Convert CSV to utf-8?
Question:
We’ve purchased a few of your products in the past and they work great. Here’s a question on another one: I’m creating a .csv file within a vfp program and I need it to be an Utf-8 format. I’m not finding anywhere how to do that programatically. Do you have a product that will convert?
Answer:
For those that may not be familiar with the meaning of “character encoding”, it defines the byte representation for characters. For example:
Consider the character: É
- In the iso-8859-1 character encoding, it is represented by a single byte: 0xC9
- In the utf-8 character encoding, it is represented by a two bytes: 0xC3 0x89
- In the ucs-2 character encoding, it is represented by a two bytes: 0x00 0xC9
To save text (such as the CSV text) to a file using any desired character encoding, load the string into a Chilkat StringBuilder object, then call StringBuilder.WriteFile.
The arguments to WriteFile are:
- localFilePath — the local path of the file to create.
- charset — such as “utf-8”.
- emitBom — true/false (or 1/0) to indicate if a Byte Order Mark is desired. BOM’s (also known as preamble) exist for utf-8, utf-16, utf-32, and big-ending utf-16/32. If you don’t know if you want it, choose false. A BOM is a sequence of 2 or 3 bytes that indicates the charset of the file. For example, if the 1st three bytes of a text file are 0xEF,0xBB,0xBF, then you have a utf-8 file.

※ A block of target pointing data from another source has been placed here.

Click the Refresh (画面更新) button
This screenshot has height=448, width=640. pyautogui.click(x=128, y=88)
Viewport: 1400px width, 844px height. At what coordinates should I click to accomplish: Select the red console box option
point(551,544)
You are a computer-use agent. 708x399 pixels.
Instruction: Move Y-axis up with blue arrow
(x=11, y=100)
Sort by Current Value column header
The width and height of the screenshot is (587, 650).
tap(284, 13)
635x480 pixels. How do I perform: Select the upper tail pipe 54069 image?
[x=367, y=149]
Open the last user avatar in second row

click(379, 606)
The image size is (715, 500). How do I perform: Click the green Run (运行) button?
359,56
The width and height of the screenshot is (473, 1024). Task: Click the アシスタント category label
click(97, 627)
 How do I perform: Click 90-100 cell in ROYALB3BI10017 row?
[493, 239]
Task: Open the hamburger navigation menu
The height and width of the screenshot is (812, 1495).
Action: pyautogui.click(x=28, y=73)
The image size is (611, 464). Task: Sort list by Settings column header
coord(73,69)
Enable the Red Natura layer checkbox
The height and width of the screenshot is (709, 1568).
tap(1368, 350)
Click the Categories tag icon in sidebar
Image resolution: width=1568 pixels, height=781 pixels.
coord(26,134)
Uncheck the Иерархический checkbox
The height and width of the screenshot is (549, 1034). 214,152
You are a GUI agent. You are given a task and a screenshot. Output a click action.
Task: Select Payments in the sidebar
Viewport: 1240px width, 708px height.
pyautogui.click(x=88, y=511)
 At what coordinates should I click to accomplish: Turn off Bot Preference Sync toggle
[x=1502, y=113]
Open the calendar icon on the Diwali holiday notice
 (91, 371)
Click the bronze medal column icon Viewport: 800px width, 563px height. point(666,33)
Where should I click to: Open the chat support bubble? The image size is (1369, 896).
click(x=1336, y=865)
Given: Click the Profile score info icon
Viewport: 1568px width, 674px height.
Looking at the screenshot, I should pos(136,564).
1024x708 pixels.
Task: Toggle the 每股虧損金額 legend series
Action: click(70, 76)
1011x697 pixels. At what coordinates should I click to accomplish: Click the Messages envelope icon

Note: In some programming languages, such as VB6, VB.NET, C#, FoxPro, and many others, a “string” is an object. You never deal with the actual byte representation of individual characters. Therefore, if you have a string (such as in Visual FoxPro or C#), you can pass it to StringBuilder.WriteFile without worry. Chilkat will write the characters using the byte representation (i.e. character encoding) desired for the file.
Also, everywhere in the Chilkat API where a charset can be specified, any of the charset’s listed at https://cknotes.com/chilkat-charsets-character-encodings-supported/ may be used.